In early February 2008, Chertoff asked Congress for $12 billion for border security. He included $775 million for the SBInet program, despite the fact that congressional leaders still can’t get straight answers from Homeland Security about the program. As recently as January 31, Senate Homeland Security and Governmental Affairs Committee members sent a letter to Chertoff asking for “greater clarity on [the Customs and Border Protection office’s] operational objectives for SBInet and the projected milestones and anticipated costs for the project.” They have yet to receive a response.
Boeing continues to hire companies for the SBInet project. And the congressional districts of backers of the border fence continue to benefit.
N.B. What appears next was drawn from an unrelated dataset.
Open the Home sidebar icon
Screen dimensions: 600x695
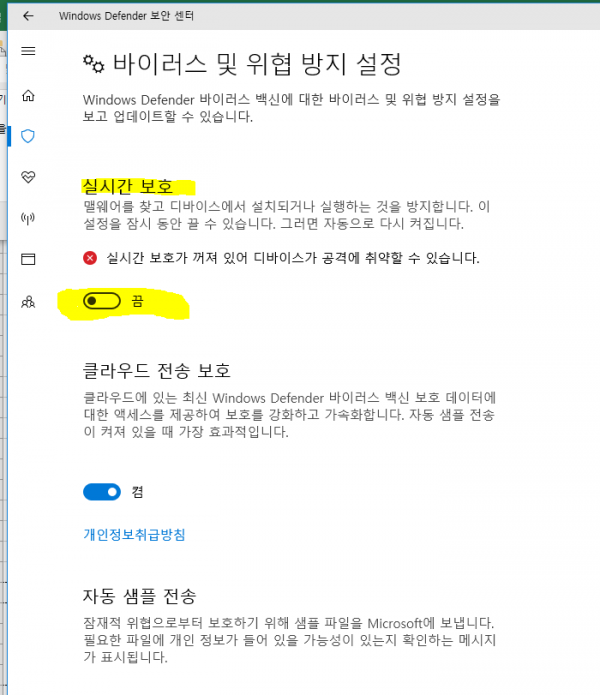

A recent Long Island Business News article trumpeted the success of Telephonics Corp., a local business, in Congressman King’s congressional district that won a $14.5 million bid to provide a mobile surveillance system under SBInet to protect the southern border.
While Garza and Tamez wait for answers, they say they are being asked to sacrifice something that can’t be replaced by money. They are giving up their land, their homes, their heritage, and the few remaining acres left to them that they hoped to pass on to their children and grandchildren.
“I am an old man. I have colon cancer, and I am 76 years old,” Garza says, resting against a tree in front of his home. “All I do is worry about whether they will take my home. My wife keeps asking me, ‘What are we going to do?’”
Besides these personal tragedies, Eagle Pass Mayor Foster says there is another tragedy in store for the American taxpayer. A 2006 congressional report estimates the cost of maintaining and building the fence could be as much as $49 billion over its expected 25-year life span.
“They are just going to push this problem on the next administration, and nobody is going to talk about immigration reform, and that’s the illness,” Foster says. “The wall is a Band-Aid on the problem. And to blow $49 billion and not walk away with a secure border—that’s a travesty.”